NFT stands for “non-fungible token” and to understand its meaning, one should know what the “fungible” one is. Fungible goods are material items that can be exchanged and still have the same value (for example, one ounce of gold may be traded to another ounce without losing its worth). In contrast, non-fungible assets cannot be replaced or traded. Non-fungibility stands for assets that are one of a kind, unique (like real estate or pieces of art), and are based on blockchains. The most popular types of NFTs are gifs, jpegs, videos, messages, etc.To ease your way of mastering the digital art world, let us explain how exactly NFTs work. The idea of selling something anyone can get for free from the internet is the main concept of NFT. When a person becomes the owner of the token, they become the owner of a valuable and authentic item even though they cannot physically touch it. Let us take a look at a few examples. CryptoPunks characters – one of the quirky art assets anyone can buy with NFTs. The lowest price of one CryptoPunk today is 21.97 ETH (USD 57,526.03). The collection of 10,000 characters uses ERC-721 standard and each of them has random accessories, appearance, and features. The developers of the project became the initiators of the CryptoArt movement and created the “ground” for today’s NFT market. Anyone can copy or save the CryptoPunk image but only one person can be the legal owner of the artwork. The recorded code of each work is stored in the blockchain which makes it incorruptible. Hence, the owner can check and track the documentation, be sure that their CryptoPunk isn’t stolen, and have protection against copyright infringement. Matt Hall and John Watkinson, the developers of the CryptoPunk system, compare it to owning a piece of art in the real world that’s permanently on loan to a public museum. This provides digital artists with the ability to validate their creations and earn money.
Another interesting case is the digital artist known as Beeple, who became insanely famous after selling his work “Everyday: 5000 Days” at Christie’s auction for $69 million. Beeple, aka Mike Winkelmann, was posting his own digital artwork every day for 13 years; the collage of these images was sold as the most expensive NFT ever sold on the auction. Christie’s, a 225-year-old auction house, previously sold only physical art but auctioned the entirely digital Beeple. Blockchain technology provides both artists and collectors with an opportunity to verify the authenticity of the masterpiece, and this makes a big difference between the physical and digital pieces of art.
A Ukrainian supermarket chain has also decided to enter the crypto market. On April 16, Silpo supermarket posted images of products from the counter as non-fungible tokens on the OpenSea, peer-to-peer marketplace where people can discover rare digital items.

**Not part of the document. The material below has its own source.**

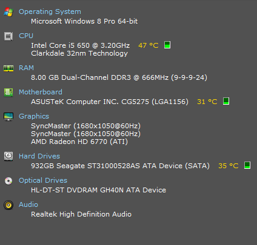The image size is (257, 245).
Task: Open the Audio section heading
Action: click(x=28, y=204)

Everyone can buy a picture of their flagship buckwheat baguette, candy, eggs, or bubble wine and become the owner of the unique piece of digital art protected by and stored in blockchain. This example proves that anything can become NFT, creating new ownership concepts on the market.
The world of digital art has expanded massively after the advent and growing popularity of non-fungible tokens. If you are intrigued by the NFT concept as much as we are, check out OpenSea or Rarible marketplaces to look through art collections and buy an asset. Who knows, maybe one day IT Arena will launch its own NFT too.